» Requisitos:
(1) Edita el fragmento sobre los perros cubanos: reproduce el pasaje entre "Años después, las" y "la policía sureña.", ambos incluidos, y cambia "dogos" por "mastines".
(2) Responde estas preguntas sobre el fragmento sobre los perros cubanos:
(a) ¿En qué mes y año lanzó Napoleón Bonaparte la expedición militar a Saint-Domingue?
(b) ¿Cuántos hombres perdieron los franceses en los dos primeros meses de la reconquista?
(c) ¿Qué plantaciones se hicieron clientes habituales de los corrales de canes isleños?
(3) Prolonga el fragmento sobre los perros cubanos a partir de su última oración.

Así lo narraría uno de los testigos del espectáculo en un artículo escrito para un panfleto local y publicado después en Londres: “Las tropas habían sufrido grandes pérdidas, que la milicia y los números en servicio no pudieron suplir. Por lo tanto, no se perdió tiempo en desembarcar a los cazadores y sus perros. El aspecto salvaje y formidable de ambos sembró el terror por todo el lugar; las calles fueron despejadas, las puertas de las casas cerradas y las ventanas tapiadas. Ni un negro se aventuró a salir. Los perros amordazados, con sus pesadas cadenas traqueteantes, atacando ferozmente cualquier objeto y arrastrando por la fuerza a los batidores que apenas podían contenerlos, presentaban una escena de la naturaleza más tremenda, bien calculada para dar un colorido espantoso al informe que se transmitiría a los cimarrones”.
Tras una campaña de cacería y guerra sin cuartel por parte de los perros, los esclavos jamaicanos que prefirieron vivir un día más a ser destrozados vivos, se rindieron. Así nacía en las colonias de habla inglesa el mito del Cuban Bloodhound, que se extendería a las posesiones francesas y hasta el sur de los Estados Unidos.
En enero de 1801, un exasperado Napoleón Bonaparte lanzó una expedición militar a Saint-Domingue (la futura Haití). Con ella, intentaba recuperar el control de la parte oeste de la isla La Española, bajo el férreo dominio del ex esclavo Toussaint Louverture y sus tropas negras. La posesión gala estaba sumida en el caos tras la matanza, saqueo y expulsión de los colonizadores blancos y la Guerra Civil de los Cuchillos, protagonizada por los negros libertos y los mulatos nativos. La fuerzas francesas partieron desde Europa en diciembre de ese año, y en los meses iniciales de la invasión, tuvieron un aplastante éxito gracias a un aliado muy oportuno: los perros cubanos. Estos cambiaron el curso de los combates hacia el lado galo, aunque no serían determinantes para ganar la guerra. Los invasores tendrían que enfrentarse a dos enemigos tan implacables como inesperados: la malaria y la fiebre amarilla. Solo en los primeros dos meses de reconquista, los parisinos perdieron 15.000 hombres entre vómitos y diarreas. En 1803, cerca de Cap-Haïtien, las debilitadas tropas de Napoleón serían derrotadas en la batalla de Vertières por los “mariscales” Anopheles y Aedes aegypti y el general rebelde Jean-Jacques Dessalines. Los cubanos no tuvieron bajas.
Años después, las plantaciones algodoneras de Luisiana se hicieron clientes habituales de los corrales de canes isleños. No solo alquilaron a los rancheadores y sus jaurías, sino que crearon sus propios especialistas a imagen y semejanza de los que venían de La Habana. También compraron a precio de oro algunas parejas de dogos para desarrollar sus propias dotaciones. Su creciente popularidad los convirtió en guardias de prisiones y hasta llegaron a servir en la policía sureña.

» Entradas extraídas:
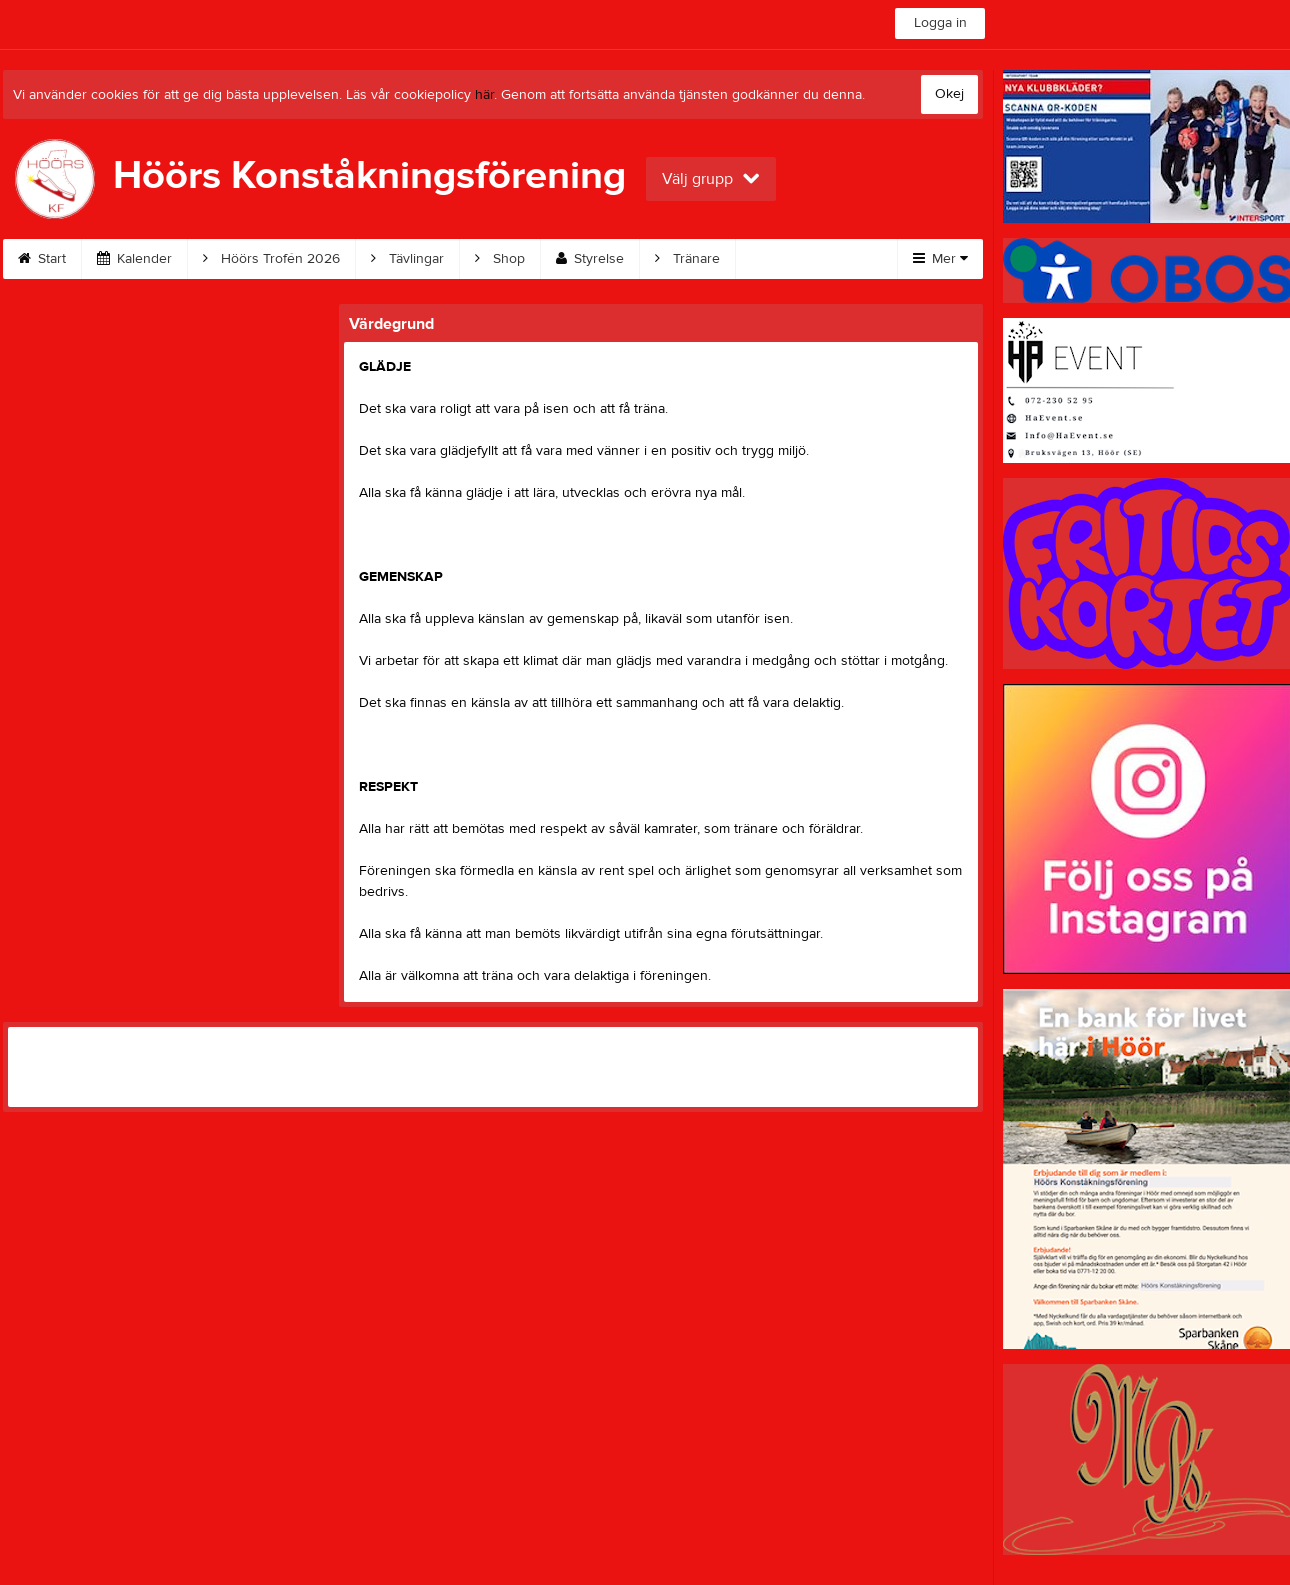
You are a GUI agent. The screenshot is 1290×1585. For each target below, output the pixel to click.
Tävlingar (407, 259)
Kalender (134, 259)
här (484, 95)
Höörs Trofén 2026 (271, 259)
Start (42, 259)
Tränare (687, 259)
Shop (500, 259)
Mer (940, 259)
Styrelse (590, 259)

» Resultados finales:
(1)
Años después, las plantaciones algodoneras de Luisiana se hicieron clientes habituales de los corrales de canes isleños. No solo alquilaron a los rancheadores y sus jaurías, sino que crearon sus propios especialistas a imagen y semejanza de los que venían de La Habana. También compraron a precio de oro algunas parejas de mastines para desarrollar sus propias dotaciones. Su creciente popularidad los convirtió en guardias de prisiones y hasta llegaron a servir en la policía sureña.

(2)
(a) En enero de 1801.
(b) 15.000 hombres.
(c) Las plantaciones algodoneras de Luisiana.

(3)
Pero el gran batacazo de nuestros perros vendría en 1835 durante la llamada Guerra de los Seminoles. Joel R. Poinsett, que fue Secretario de Guerra de 1837 a 1841, informó en su día: “Desde el momento en que asumí por primera vez los deberes del Departamento de Guerra, estuve recibiendo cartas de los oficiales al mando en Florida, así como de los ciudadanos más ilustrados de ese territorio, instando al empleo de sabuesos como el medio más eficaz para poner fin a las atrocidades perpetradas diariamente por los indios contra los colonos de ese territorio”.
Estaba todavía el documento recién firmado cuando se pusieron en marcha las negociaciones para traer los animales de Cuba. Como resultado del convenio, un barco cargado con 33 sabuesos comprados a un costo de $151.72 cada uno, 4 instructores cubanos y 2 oficiales de la milicia de Florida partió de Matanzas y se dirigió a Port Leon, que era el fondeadero más cercano a Tallahassee, la zona del conflicto. Los Marines, para no ser menos que el Ejército, decidieron utilizar también a los sabuesos e invirtieron una cantidad considerable para la época en su compra. El coronel John B. Collins, Intendente General del Territorio de Florida, fue el encargado del entrenamiento para adaptarlos al nuevo entorno, y los resultados en la persecución de negros fue muy prometedor. Días después, se autorizó la participación de dos isleños y sus perros en el terreno de operaciones. Todo iba de maravillas hasta que llegó la noticia a los periódicos. Los ciudadanos amigos de los canes escandalizados por categorizar a los indios como piezas de caza comenzaron a protestar y a escribir cartas al gobierno y a los congresistas. El escándalo estaba servido. Si bien los animales fueron bastante efectivos en su cometido, las fuertes críticas a su uso y a cómo se desarrollaron las persecuciones llevaron a los militares a dejarlos a un lado. El gobierno no quería aparecer como un bando de salvajes y se desligó de las brutales acciones castrenses. De hecho, se negó a pagar parte de las facturas a los inversores del Ejército y la Marina.
El hecho de que los seminoles hubieran escogido un terreno anegado para esconderse debilitó también la capacidad de los perros para seguirles el rastro. El olor de los indios no es igual al de los negros y esto los ayudó a escapar con éxito. Hubo casos en que los canes rechazaron la ropa y las armas manchadas de sangre de indios. Los entrenadores cubanos, viendo que el dinero no fluía, regresaron a casa y los interesados desistieron a seguir experimentando. Los seminoles fueron derrotados, pero a tiro limpio. Este descalabro comenzó a derribar el mito y poco a poco estos perros dejaron de ser útiles. Las posteriores mezclas de razas diluyeron su estirpe y hoy no existen ejemplares puros ni en Cuba ni en los lugares donde se les usó.
Esta es la historia de los dogos cubanos, las perfectas máquinas de matar que dejaron un rastro de sangre y mordidas en la historia de América.